Hazel doesn’t live like a normal 16-year-old. Instead, she lives with terminal cancer that keeps her hooked up to oxygen tanks and leads her to attend a Cancer Kid Support Group. During one meeting she encounters Augustus Waters and everything in her life suddenly changes.
The Fault in Our Stars tells the story of Hazel through her eyes. She knows there’s no cure to her condition but a new medicine has bought her more years, years that her parents hope she’ll use to live like a teenager.

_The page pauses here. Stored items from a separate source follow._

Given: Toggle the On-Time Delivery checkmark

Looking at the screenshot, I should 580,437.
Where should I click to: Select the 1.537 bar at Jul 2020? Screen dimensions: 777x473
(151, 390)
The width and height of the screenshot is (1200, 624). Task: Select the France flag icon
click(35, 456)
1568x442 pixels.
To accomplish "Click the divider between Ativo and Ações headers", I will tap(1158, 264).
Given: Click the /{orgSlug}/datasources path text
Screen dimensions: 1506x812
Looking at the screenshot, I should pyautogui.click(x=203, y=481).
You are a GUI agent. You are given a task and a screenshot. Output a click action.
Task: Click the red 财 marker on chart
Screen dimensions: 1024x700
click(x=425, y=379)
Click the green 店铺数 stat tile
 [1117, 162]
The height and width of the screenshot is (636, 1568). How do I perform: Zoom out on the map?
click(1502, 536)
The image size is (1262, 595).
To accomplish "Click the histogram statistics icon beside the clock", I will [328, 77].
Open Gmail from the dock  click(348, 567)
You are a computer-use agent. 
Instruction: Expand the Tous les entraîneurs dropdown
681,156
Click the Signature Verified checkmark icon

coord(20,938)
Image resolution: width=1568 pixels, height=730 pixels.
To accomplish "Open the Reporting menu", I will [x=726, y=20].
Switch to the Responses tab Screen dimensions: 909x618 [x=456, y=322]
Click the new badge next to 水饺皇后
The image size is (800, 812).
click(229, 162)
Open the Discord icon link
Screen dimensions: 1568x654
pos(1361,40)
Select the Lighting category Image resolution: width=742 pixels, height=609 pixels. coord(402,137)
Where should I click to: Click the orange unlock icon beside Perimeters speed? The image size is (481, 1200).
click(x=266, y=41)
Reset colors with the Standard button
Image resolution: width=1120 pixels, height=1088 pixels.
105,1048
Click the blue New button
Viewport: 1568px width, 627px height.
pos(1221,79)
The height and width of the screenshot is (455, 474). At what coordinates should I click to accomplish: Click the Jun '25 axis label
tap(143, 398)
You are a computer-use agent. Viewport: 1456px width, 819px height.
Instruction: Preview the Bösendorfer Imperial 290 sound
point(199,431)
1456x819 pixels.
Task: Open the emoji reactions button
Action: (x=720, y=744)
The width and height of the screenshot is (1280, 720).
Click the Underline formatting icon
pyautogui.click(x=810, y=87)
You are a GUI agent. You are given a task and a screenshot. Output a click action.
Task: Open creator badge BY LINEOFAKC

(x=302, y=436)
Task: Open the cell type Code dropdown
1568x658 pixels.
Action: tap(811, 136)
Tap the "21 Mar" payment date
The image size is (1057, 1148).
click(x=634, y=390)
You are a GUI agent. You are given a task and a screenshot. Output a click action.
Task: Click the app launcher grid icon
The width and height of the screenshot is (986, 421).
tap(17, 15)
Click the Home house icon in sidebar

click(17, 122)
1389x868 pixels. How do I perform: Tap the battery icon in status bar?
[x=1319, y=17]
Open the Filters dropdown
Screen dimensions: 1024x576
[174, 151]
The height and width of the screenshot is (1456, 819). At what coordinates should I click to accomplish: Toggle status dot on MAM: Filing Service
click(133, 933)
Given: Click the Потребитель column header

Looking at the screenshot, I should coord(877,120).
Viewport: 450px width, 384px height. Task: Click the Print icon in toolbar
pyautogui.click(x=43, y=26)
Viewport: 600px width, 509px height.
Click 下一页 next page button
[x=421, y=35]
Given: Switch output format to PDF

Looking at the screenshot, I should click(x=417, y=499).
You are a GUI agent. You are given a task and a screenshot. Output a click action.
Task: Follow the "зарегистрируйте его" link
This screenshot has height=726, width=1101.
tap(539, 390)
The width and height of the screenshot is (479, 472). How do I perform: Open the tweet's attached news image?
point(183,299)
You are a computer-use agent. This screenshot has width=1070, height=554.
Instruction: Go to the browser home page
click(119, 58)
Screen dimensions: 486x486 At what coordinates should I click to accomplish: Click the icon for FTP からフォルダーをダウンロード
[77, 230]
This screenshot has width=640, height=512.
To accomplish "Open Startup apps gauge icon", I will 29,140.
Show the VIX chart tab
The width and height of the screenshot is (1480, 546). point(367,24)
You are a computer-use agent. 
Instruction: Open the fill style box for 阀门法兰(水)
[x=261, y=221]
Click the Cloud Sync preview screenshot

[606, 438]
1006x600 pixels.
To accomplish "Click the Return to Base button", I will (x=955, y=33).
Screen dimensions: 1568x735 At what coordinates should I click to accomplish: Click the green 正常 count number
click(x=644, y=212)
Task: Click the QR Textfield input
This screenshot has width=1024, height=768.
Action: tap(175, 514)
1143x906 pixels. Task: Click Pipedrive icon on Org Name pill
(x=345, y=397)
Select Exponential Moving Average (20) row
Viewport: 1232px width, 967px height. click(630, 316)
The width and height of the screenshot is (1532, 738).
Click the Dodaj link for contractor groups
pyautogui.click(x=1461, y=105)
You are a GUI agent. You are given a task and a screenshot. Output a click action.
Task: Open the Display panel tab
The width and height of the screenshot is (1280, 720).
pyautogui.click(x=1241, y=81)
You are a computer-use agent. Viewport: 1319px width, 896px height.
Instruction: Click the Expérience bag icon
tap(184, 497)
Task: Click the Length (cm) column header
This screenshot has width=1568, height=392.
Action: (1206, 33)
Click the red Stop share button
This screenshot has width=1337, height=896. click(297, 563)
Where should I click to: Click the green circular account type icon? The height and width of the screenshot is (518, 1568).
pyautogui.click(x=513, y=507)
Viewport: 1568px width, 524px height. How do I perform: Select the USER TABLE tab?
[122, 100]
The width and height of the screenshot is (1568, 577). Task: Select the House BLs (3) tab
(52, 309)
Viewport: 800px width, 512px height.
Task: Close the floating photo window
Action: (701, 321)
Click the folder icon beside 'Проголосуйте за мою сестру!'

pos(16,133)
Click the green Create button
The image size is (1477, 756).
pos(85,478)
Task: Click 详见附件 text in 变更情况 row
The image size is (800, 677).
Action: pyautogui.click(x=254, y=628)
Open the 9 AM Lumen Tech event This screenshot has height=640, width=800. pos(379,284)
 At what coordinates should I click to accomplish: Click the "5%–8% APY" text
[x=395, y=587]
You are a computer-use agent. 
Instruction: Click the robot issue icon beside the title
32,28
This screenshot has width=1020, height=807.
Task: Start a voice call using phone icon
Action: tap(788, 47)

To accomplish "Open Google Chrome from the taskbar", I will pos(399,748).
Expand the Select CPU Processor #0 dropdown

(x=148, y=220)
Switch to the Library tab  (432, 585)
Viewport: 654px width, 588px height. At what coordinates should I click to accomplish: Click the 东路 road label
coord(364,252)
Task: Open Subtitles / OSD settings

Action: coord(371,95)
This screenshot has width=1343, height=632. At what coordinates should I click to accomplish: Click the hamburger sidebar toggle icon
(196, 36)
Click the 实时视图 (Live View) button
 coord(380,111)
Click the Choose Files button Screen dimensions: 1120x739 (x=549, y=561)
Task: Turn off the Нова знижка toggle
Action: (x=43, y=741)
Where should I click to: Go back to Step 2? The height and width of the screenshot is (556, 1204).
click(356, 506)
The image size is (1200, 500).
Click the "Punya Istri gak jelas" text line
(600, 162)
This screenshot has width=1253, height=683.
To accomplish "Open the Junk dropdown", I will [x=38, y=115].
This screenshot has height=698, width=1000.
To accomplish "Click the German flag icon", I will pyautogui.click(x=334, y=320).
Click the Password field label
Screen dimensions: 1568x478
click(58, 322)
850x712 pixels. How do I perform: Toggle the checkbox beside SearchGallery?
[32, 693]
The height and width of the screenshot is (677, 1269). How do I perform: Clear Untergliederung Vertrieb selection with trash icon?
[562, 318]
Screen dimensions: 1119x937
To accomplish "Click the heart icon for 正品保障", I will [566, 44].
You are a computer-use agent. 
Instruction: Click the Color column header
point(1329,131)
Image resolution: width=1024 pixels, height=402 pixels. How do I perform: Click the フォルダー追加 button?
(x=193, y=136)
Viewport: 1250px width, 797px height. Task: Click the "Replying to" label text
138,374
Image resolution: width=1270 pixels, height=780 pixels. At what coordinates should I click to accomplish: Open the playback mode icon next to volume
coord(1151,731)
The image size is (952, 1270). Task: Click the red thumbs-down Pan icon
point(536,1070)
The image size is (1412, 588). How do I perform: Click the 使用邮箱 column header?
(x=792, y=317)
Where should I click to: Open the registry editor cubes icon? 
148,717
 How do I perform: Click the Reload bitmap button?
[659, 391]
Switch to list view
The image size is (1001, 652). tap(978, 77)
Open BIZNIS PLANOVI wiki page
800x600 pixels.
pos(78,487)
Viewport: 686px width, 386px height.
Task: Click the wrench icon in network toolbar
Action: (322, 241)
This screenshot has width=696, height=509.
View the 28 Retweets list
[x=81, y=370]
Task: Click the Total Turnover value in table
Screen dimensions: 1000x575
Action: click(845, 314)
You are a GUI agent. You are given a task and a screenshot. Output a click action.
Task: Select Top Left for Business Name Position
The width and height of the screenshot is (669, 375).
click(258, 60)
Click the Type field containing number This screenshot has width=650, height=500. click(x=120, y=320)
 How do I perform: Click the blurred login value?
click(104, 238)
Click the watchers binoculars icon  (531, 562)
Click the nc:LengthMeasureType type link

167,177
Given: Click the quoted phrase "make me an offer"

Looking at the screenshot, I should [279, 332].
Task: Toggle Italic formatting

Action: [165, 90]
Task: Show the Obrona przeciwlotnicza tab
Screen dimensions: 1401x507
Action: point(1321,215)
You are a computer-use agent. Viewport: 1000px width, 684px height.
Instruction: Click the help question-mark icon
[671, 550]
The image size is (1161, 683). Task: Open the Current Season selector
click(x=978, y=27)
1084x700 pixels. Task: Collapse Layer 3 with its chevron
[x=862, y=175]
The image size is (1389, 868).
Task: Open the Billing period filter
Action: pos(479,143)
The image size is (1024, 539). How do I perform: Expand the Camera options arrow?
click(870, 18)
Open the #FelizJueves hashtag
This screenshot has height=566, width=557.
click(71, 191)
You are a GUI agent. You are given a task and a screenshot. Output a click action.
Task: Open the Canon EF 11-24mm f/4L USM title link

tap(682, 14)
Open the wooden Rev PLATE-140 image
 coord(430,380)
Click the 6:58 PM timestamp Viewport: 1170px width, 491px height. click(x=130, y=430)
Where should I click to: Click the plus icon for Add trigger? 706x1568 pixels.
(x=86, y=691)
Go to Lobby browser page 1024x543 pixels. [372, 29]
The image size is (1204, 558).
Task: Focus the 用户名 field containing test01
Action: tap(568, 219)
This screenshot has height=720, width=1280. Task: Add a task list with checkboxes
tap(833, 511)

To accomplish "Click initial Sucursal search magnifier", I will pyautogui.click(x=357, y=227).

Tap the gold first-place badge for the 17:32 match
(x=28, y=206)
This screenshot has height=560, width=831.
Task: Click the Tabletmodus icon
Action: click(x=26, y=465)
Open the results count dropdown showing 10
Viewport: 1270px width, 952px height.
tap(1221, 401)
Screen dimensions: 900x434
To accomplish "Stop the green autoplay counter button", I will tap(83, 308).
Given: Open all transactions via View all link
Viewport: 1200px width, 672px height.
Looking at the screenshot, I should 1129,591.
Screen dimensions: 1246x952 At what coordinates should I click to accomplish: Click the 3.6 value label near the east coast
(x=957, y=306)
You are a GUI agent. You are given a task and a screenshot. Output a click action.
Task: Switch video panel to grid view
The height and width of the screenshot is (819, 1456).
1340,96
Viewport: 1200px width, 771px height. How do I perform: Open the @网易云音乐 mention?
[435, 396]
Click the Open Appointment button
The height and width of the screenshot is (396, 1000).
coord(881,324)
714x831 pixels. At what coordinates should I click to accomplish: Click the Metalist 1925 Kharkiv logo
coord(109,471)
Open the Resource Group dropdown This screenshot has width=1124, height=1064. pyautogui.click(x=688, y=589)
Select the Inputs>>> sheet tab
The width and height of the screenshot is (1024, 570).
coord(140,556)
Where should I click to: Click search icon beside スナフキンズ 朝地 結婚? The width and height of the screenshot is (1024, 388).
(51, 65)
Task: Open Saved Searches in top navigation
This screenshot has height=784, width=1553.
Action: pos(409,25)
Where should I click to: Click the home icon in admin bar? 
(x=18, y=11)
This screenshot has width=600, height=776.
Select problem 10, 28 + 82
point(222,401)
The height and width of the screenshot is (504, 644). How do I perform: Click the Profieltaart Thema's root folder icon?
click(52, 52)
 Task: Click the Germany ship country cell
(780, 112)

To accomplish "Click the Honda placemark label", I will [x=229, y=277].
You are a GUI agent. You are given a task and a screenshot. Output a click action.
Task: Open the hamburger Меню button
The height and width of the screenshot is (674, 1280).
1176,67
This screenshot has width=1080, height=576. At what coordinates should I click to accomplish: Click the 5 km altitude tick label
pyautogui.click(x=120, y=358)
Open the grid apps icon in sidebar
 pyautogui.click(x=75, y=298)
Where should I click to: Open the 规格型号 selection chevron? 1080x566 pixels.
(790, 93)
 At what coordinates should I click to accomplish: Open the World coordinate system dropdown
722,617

Enter Augustus, a gorgeous boy who has lost a leg to osteosarcoma. They are drawn to each other in a way Hazel has never experienced and as they share their lives with each other, their stories become irreversibly tangled. Their love and Hazel’s struggles with it are definitely the carrying forces of the book.
I enjoyed the characters and their banter, although if you stop to think about it, it comes across as just a bit too much. Their responses were just a bit too clear, as if they’d been trying to come up with the perfect thing to say before opening their mouths. Still, most of the time I was too immersed in the story to notice or be bothered by it.
Now, I was told this book would make me cry. It did. It also made me laugh and contemplate life. I fell for the characters right from the start and it was hard to put the book down. What I loved about it the most was that there was tragedy but also hope, and at the end I was left with a sort of bittersweet feeling.
To be fair, for a book that dealt with cancer kids, there wasn’t that much about kids dealing with cancer. Of course there were parts where the characters were affected by their diseases, feeling worse, ending up in the ICU even, but at its core the book is a love story.
Perhaps this wasn’t as good and amazing as I’d heard and hoped, but I’m definitely satisfied I gave it a chance. I’d recommend this to those of you looking for a YA romance that’s big on metaphors and larger-than-life symbolism, and also in case you just want to read something that might bring a tear to your eye.